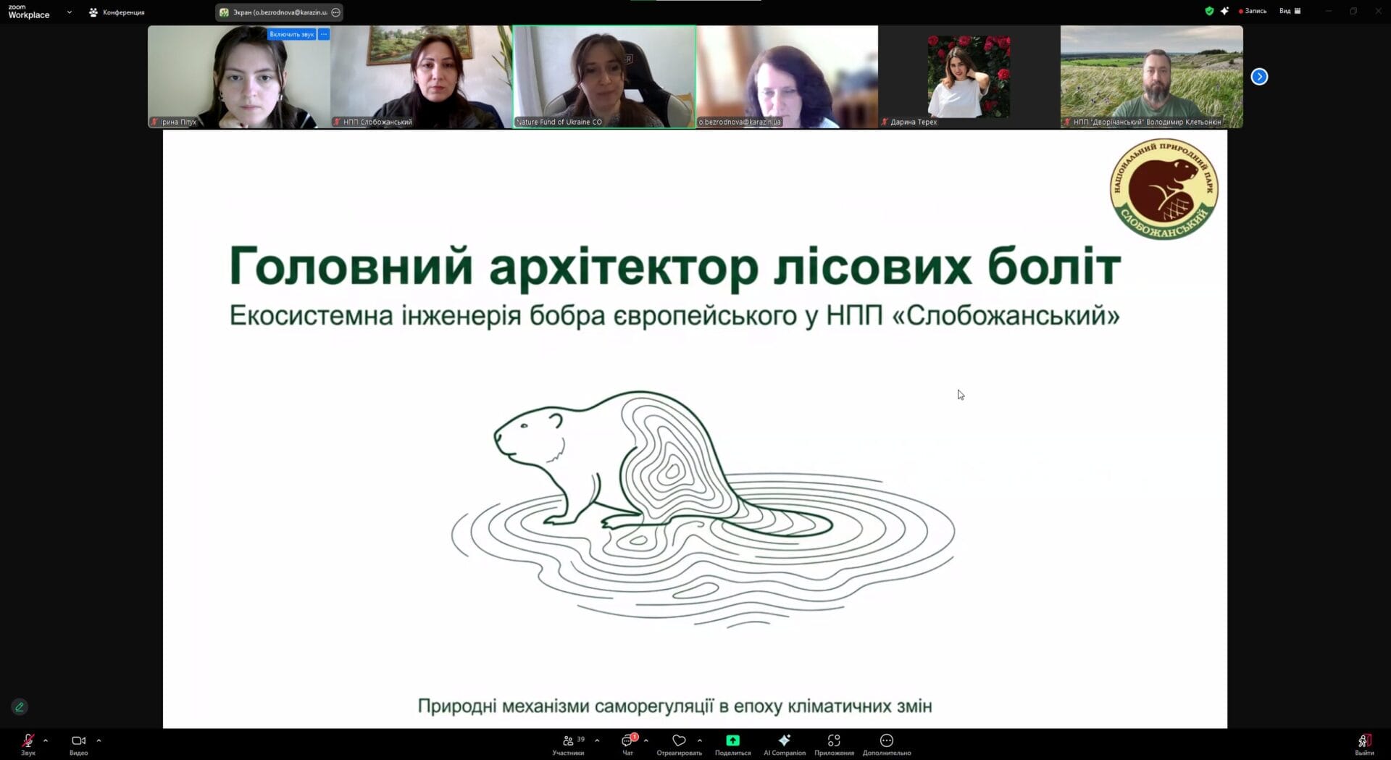This screenshot has width=1391, height=760.
Task: Open the Чат chat panel
Action: [627, 743]
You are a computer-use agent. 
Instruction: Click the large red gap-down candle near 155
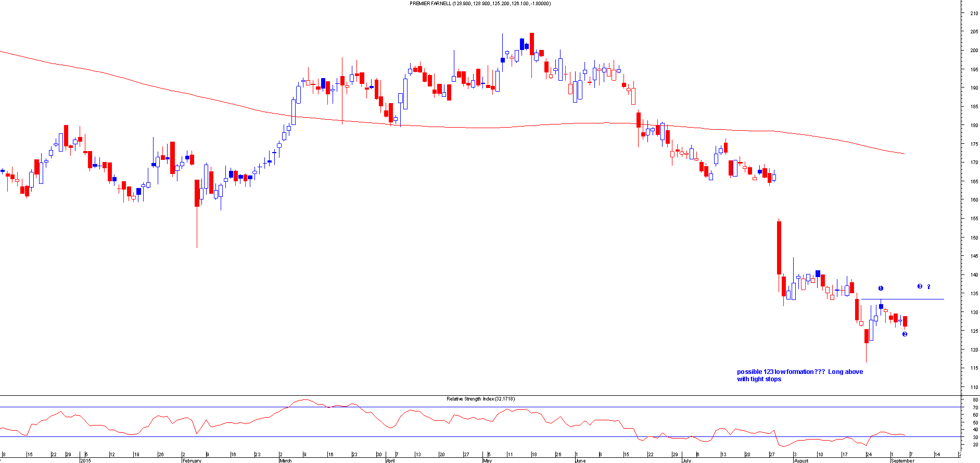coord(779,248)
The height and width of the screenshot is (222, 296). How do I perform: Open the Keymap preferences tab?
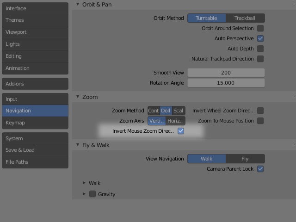tap(35, 123)
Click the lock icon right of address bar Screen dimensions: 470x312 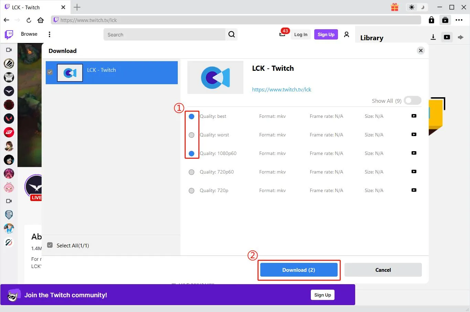tap(431, 20)
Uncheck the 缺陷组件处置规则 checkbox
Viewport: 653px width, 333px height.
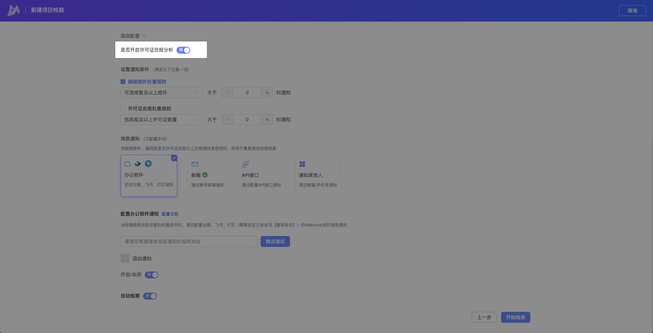pyautogui.click(x=123, y=82)
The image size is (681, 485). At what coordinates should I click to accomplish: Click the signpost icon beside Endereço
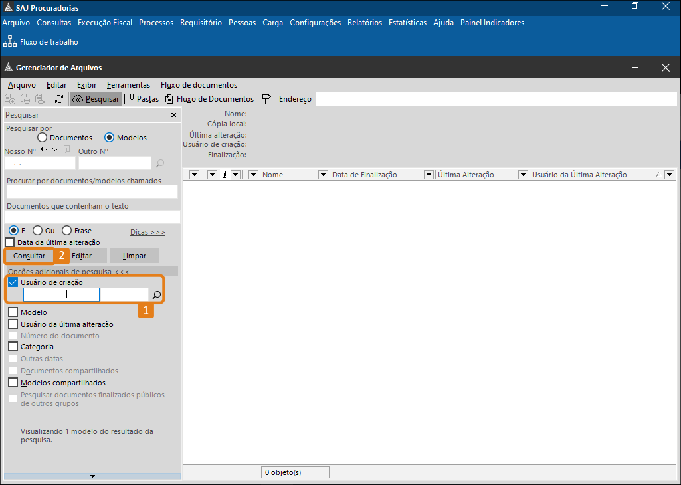pyautogui.click(x=266, y=99)
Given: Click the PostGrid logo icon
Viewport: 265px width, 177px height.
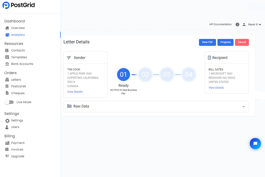Looking at the screenshot, I should coord(6,5).
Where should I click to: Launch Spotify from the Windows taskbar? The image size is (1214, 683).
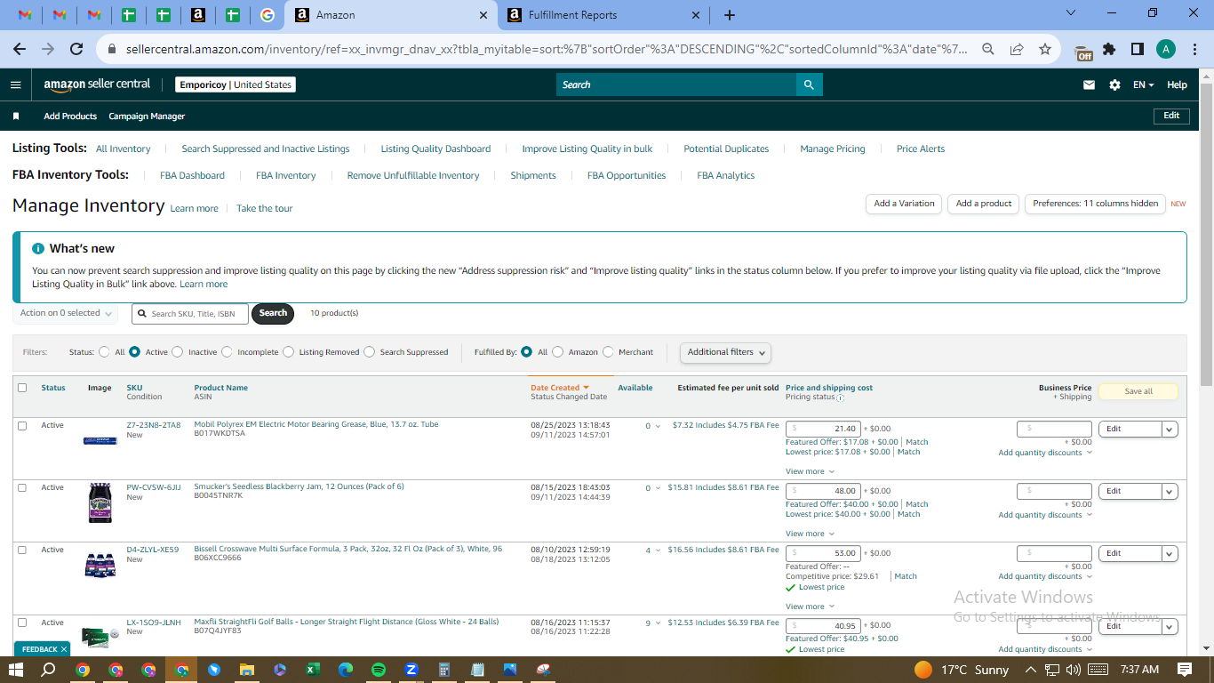(378, 670)
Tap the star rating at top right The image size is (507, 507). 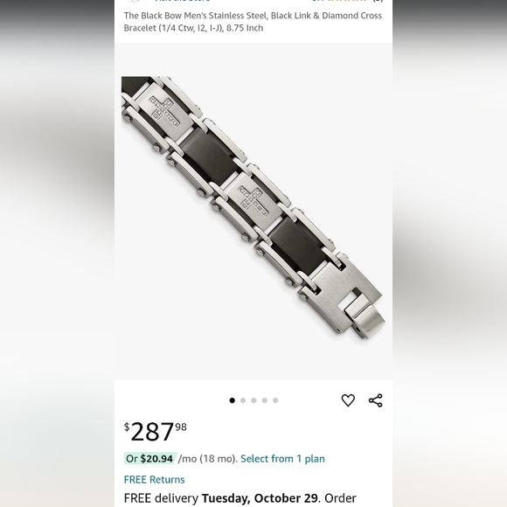click(x=347, y=1)
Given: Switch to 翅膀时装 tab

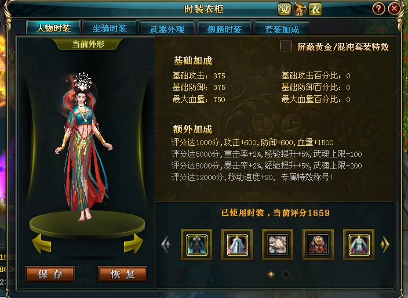Looking at the screenshot, I should click(x=224, y=28).
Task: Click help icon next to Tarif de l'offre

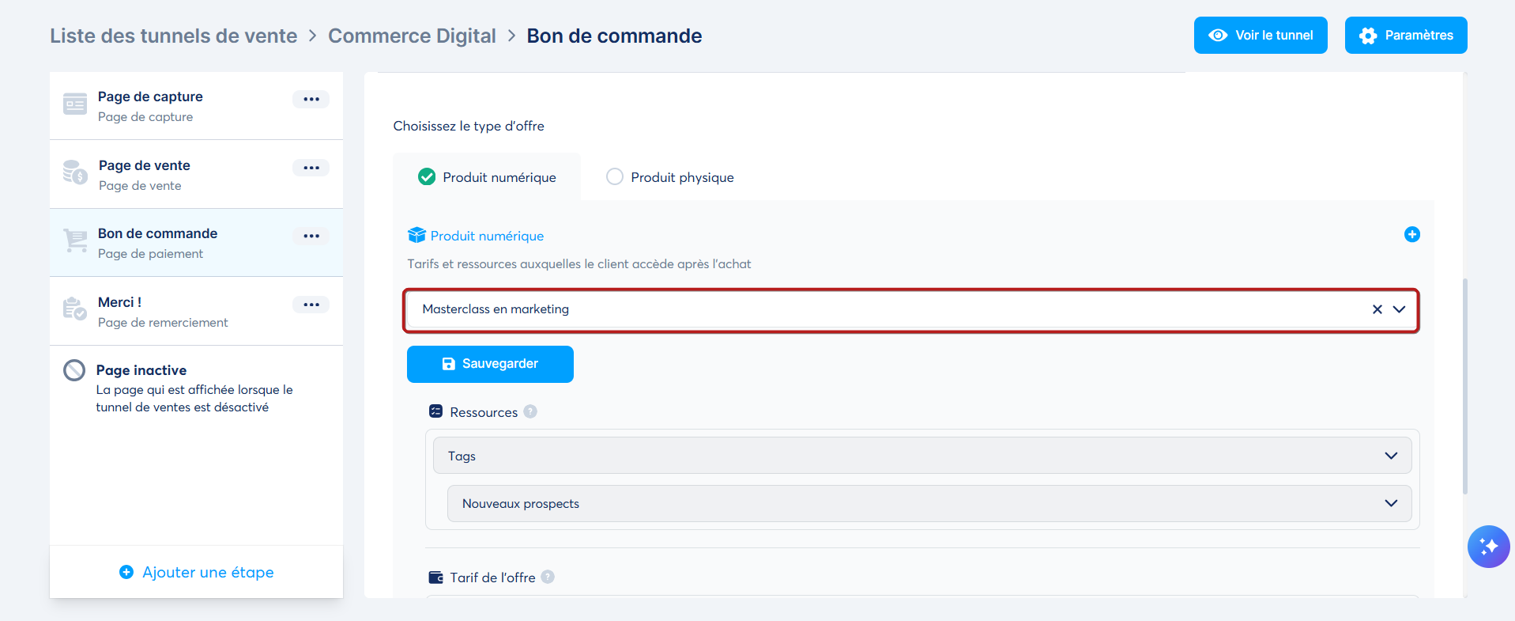Action: (x=548, y=577)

### WHAT TO WORK ON
The line containing "Given: Switch to 翅膀时装 tab" and all lines after it, through the last line of the records, should be returned exactly. Omit the pictures.

### RESULT BELOW
Given: Switch to 翅膀时装 tab

Looking at the screenshot, I should click(x=224, y=28).
Task: Click help icon next to Tarif de l'offre

Action: (x=548, y=577)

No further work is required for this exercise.